(Word and element locating data)
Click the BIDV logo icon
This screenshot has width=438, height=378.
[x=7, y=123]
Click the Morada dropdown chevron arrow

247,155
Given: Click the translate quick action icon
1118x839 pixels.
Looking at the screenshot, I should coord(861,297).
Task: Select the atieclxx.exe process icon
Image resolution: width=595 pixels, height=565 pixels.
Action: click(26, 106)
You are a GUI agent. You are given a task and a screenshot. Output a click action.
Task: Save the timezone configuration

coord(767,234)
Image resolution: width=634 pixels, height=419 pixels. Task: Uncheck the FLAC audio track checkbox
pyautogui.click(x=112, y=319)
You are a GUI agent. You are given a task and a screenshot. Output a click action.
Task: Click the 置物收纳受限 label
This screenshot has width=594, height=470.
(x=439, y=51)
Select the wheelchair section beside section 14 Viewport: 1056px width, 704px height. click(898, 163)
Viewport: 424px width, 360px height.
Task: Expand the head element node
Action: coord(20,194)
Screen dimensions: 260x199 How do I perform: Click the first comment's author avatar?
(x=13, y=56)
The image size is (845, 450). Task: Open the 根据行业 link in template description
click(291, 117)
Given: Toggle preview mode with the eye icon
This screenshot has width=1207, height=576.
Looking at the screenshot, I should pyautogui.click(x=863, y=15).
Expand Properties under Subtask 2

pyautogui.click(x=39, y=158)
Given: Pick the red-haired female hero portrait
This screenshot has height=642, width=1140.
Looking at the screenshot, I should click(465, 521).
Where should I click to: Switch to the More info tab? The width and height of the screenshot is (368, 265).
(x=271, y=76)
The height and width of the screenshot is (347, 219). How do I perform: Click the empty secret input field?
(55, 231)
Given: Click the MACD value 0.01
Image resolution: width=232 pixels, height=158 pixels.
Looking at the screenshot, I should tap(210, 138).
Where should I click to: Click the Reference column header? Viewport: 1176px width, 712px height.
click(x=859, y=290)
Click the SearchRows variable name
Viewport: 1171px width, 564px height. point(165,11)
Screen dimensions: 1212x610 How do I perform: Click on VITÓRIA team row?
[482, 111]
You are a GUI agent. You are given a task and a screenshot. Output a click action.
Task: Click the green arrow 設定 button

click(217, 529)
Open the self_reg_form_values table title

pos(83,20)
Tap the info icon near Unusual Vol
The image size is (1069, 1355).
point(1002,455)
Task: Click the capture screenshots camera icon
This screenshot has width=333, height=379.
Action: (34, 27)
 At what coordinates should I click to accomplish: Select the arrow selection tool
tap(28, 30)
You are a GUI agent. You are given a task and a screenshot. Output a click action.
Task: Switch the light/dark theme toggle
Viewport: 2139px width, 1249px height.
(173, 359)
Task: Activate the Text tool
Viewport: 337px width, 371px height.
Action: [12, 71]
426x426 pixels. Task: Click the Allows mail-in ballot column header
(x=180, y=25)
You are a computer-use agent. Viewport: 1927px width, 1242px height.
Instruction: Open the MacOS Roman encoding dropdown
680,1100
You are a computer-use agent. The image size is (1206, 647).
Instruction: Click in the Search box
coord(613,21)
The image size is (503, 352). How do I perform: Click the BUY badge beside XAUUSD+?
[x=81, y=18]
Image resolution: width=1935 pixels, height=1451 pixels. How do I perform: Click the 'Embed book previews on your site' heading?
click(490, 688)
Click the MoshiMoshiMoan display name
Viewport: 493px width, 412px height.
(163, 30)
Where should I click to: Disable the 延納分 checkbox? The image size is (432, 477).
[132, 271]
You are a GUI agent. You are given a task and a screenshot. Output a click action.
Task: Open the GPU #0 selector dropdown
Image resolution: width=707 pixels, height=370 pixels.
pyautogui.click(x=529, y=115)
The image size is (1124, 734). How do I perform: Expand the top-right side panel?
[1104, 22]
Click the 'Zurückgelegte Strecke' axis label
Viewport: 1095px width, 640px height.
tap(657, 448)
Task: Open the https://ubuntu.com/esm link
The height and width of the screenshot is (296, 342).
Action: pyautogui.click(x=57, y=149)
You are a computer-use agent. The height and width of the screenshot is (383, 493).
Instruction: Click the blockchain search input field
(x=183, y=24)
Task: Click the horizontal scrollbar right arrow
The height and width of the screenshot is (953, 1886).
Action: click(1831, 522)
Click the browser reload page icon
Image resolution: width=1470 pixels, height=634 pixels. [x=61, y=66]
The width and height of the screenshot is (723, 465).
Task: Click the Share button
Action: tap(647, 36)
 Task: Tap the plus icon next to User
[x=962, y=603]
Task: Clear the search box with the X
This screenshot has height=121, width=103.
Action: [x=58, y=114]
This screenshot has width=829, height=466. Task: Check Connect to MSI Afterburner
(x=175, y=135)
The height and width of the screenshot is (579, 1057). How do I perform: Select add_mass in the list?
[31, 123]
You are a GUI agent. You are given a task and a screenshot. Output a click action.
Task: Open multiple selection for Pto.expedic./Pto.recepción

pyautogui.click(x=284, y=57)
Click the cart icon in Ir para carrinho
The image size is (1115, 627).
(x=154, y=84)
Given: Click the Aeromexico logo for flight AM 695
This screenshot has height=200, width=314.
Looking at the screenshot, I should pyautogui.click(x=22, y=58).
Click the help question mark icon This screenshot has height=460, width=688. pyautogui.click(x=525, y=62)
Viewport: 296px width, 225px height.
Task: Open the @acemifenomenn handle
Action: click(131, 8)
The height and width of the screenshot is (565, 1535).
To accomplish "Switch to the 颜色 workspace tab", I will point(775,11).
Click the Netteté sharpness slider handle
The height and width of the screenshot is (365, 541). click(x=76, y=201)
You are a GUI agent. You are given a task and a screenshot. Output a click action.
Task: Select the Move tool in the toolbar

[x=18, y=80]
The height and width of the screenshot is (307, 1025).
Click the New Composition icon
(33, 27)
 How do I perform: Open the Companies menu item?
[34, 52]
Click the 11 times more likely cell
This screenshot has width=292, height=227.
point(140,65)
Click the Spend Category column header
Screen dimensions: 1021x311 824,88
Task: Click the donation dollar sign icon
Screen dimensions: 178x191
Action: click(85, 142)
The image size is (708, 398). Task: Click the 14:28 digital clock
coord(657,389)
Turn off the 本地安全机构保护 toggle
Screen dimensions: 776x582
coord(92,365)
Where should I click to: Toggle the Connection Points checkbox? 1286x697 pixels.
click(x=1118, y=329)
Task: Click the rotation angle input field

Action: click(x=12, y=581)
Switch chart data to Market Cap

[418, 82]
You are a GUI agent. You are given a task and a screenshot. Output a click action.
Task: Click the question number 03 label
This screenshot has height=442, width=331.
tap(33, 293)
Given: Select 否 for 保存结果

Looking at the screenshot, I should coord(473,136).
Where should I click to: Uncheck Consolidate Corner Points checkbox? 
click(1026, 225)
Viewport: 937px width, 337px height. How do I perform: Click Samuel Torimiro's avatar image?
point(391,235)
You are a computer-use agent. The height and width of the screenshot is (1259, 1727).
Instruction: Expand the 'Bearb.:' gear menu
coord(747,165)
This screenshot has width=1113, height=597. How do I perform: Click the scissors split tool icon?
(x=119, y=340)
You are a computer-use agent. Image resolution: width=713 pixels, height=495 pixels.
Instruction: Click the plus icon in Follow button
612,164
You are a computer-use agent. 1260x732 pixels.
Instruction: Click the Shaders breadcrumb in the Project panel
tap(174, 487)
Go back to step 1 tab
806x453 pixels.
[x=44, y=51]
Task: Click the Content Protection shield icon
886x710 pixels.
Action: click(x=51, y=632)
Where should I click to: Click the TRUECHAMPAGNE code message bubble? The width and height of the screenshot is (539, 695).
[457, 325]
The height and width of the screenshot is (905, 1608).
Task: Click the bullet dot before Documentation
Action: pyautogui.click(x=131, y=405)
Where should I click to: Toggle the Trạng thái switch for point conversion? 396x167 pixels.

STATED PROBLEM:
Copy out these items exactly as they appear, every one of them.

EXERCISE RESPONSE:
Click the BIDV logo icon
This screenshot has width=438, height=378.
[x=7, y=123]
Click the Morada dropdown chevron arrow

247,155
Given: Click the translate quick action icon
1118x839 pixels.
Looking at the screenshot, I should coord(861,297).
Task: Select the atieclxx.exe process icon
Image resolution: width=595 pixels, height=565 pixels.
Action: click(26, 106)
You are a GUI agent. You are given a task and a screenshot. Output a click action.
Task: Save the timezone configuration

coord(767,234)
Image resolution: width=634 pixels, height=419 pixels. Task: Uncheck the FLAC audio track checkbox
pyautogui.click(x=112, y=319)
You are a GUI agent. You are given a task and a screenshot. Output a click action.
Task: Click the 置物收纳受限 label
This screenshot has width=594, height=470.
(x=439, y=51)
Select the wheelchair section beside section 14 Viewport: 1056px width, 704px height. click(898, 163)
Viewport: 424px width, 360px height.
Task: Expand the head element node
Action: coord(20,194)
Screen dimensions: 260x199 How do I perform: Click the first comment's author avatar?
(x=13, y=56)
The image size is (845, 450). Task: Open the 根据行业 link in template description
click(291, 117)
Given: Toggle preview mode with the eye icon
This screenshot has width=1207, height=576.
Looking at the screenshot, I should pyautogui.click(x=863, y=15).
Expand Properties under Subtask 2

pyautogui.click(x=39, y=158)
Given: Pick the red-haired female hero portrait
This screenshot has height=642, width=1140.
Looking at the screenshot, I should click(465, 521).
Where should I click to: Switch to the More info tab? The width and height of the screenshot is (368, 265).
(x=271, y=76)
The height and width of the screenshot is (347, 219). How do I perform: Click the empty secret input field?
(55, 231)
Given: Click the MACD value 0.01
Image resolution: width=232 pixels, height=158 pixels.
Looking at the screenshot, I should tap(210, 138).
Where should I click to: Click the Reference column header? Viewport: 1176px width, 712px height.
click(x=859, y=290)
Click the SearchRows variable name
Viewport: 1171px width, 564px height. point(165,11)
Screen dimensions: 1212x610 How do I perform: Click on VITÓRIA team row?
[482, 111]
You are a GUI agent. You are given a task and a screenshot. Output a click action.
Task: Click the green arrow 設定 button

click(217, 529)
Open the self_reg_form_values table title

pos(83,20)
Tap the info icon near Unusual Vol
The image size is (1069, 1355).
point(1002,455)
Task: Click the capture screenshots camera icon
This screenshot has width=333, height=379.
Action: (34, 27)
 At what coordinates should I click to accomplish: Select the arrow selection tool
tap(28, 30)
You are a GUI agent. You are given a task and a screenshot. Output a click action.
Task: Switch the light/dark theme toggle
Viewport: 2139px width, 1249px height.
(173, 359)
Task: Activate the Text tool
Viewport: 337px width, 371px height.
Action: [12, 71]
426x426 pixels. Task: Click the Allows mail-in ballot column header
(x=180, y=25)
You are a computer-use agent. Viewport: 1927px width, 1242px height.
Instruction: Open the MacOS Roman encoding dropdown
680,1100
You are a computer-use agent. The image size is (1206, 647).
Instruction: Click in the Search box
coord(613,21)
The image size is (503, 352). How do I perform: Click the BUY badge beside XAUUSD+?
[x=81, y=18]
Image resolution: width=1935 pixels, height=1451 pixels. How do I perform: Click the 'Embed book previews on your site' heading?
click(490, 688)
Click the MoshiMoshiMoan display name
Viewport: 493px width, 412px height.
(163, 30)
Where should I click to: Disable the 延納分 checkbox? The image size is (432, 477).
[132, 271]
You are a GUI agent. You are given a task and a screenshot. Output a click action.
Task: Open the GPU #0 selector dropdown
Image resolution: width=707 pixels, height=370 pixels.
pyautogui.click(x=529, y=115)
The image size is (1124, 734). How do I perform: Expand the top-right side panel?
[1104, 22]
Click the 'Zurückgelegte Strecke' axis label
Viewport: 1095px width, 640px height.
tap(657, 448)
Task: Open the https://ubuntu.com/esm link
The height and width of the screenshot is (296, 342).
Action: pyautogui.click(x=57, y=149)
You are a computer-use agent. The height and width of the screenshot is (383, 493).
Instruction: Click the blockchain search input field
(x=183, y=24)
Task: Click the horizontal scrollbar right arrow
The height and width of the screenshot is (953, 1886).
Action: click(1831, 522)
Click the browser reload page icon
Image resolution: width=1470 pixels, height=634 pixels. [x=61, y=66]
The width and height of the screenshot is (723, 465).
Task: Click the Share button
Action: tap(647, 36)
 Task: Tap the plus icon next to User
[x=962, y=603]
Task: Clear the search box with the X
This screenshot has height=121, width=103.
Action: [x=58, y=114]
This screenshot has width=829, height=466. Task: Check Connect to MSI Afterburner
(x=175, y=135)
The height and width of the screenshot is (579, 1057). How do I perform: Select add_mass in the list?
[31, 123]
You are a GUI agent. You are given a task and a screenshot. Output a click action.
Task: Open multiple selection for Pto.expedic./Pto.recepción

pyautogui.click(x=284, y=57)
Click the cart icon in Ir para carrinho
The image size is (1115, 627).
(x=154, y=84)
Given: Click the Aeromexico logo for flight AM 695
This screenshot has height=200, width=314.
Looking at the screenshot, I should pyautogui.click(x=22, y=58).
Click the help question mark icon This screenshot has height=460, width=688. pyautogui.click(x=525, y=62)
Viewport: 296px width, 225px height.
Task: Open the @acemifenomenn handle
Action: click(131, 8)
The height and width of the screenshot is (565, 1535).
To accomplish "Switch to the 颜色 workspace tab", I will point(775,11).
Click the Netteté sharpness slider handle
The height and width of the screenshot is (365, 541). click(x=76, y=201)
You are a GUI agent. You are given a task and a screenshot. Output a click action.
Task: Select the Move tool in the toolbar

[x=18, y=80]
The height and width of the screenshot is (307, 1025).
Click the New Composition icon
(33, 27)
 How do I perform: Open the Companies menu item?
[34, 52]
Click the 11 times more likely cell
This screenshot has width=292, height=227.
point(140,65)
Click the Spend Category column header
Screen dimensions: 1021x311 824,88
Task: Click the donation dollar sign icon
Screen dimensions: 178x191
Action: click(85, 142)
The image size is (708, 398). Task: Click the 14:28 digital clock
coord(657,389)
Turn off the 本地安全机构保护 toggle
Screen dimensions: 776x582
coord(92,365)
Where should I click to: Toggle the Connection Points checkbox? 1286x697 pixels.
click(x=1118, y=329)
Task: Click the rotation angle input field

Action: click(x=12, y=581)
Switch chart data to Market Cap

[418, 82]
You are a GUI agent. You are given a task and a screenshot. Output a click action.
Task: Click the question number 03 label
This screenshot has height=442, width=331.
tap(33, 293)
Given: Select 否 for 保存结果

Looking at the screenshot, I should coord(473,136).
Where should I click to: Uncheck Consolidate Corner Points checkbox? 
click(1026, 225)
Viewport: 937px width, 337px height. How do I perform: Click Samuel Torimiro's avatar image?
point(391,235)
You are a computer-use agent. The height and width of the screenshot is (1259, 1727).
Instruction: Expand the 'Bearb.:' gear menu
coord(747,165)
This screenshot has width=1113, height=597. How do I perform: Click the scissors split tool icon?
(x=119, y=340)
You are a computer-use agent. Image resolution: width=713 pixels, height=495 pixels.
Instruction: Click the plus icon in Follow button
612,164
You are a computer-use agent. 1260x732 pixels.
Instruction: Click the Shaders breadcrumb in the Project panel
tap(174, 487)
Go back to step 1 tab
806x453 pixels.
[x=44, y=51]
Task: Click the Content Protection shield icon
886x710 pixels.
Action: click(x=51, y=632)
Where should I click to: Click the TRUECHAMPAGNE code message bubble? The width and height of the screenshot is (539, 695).
[457, 325]
The height and width of the screenshot is (905, 1608).
Task: Click the bullet dot before Documentation
Action: pyautogui.click(x=131, y=405)
Where should I click to: Toggle the Trạng thái switch for point conversion? 396x167 pixels.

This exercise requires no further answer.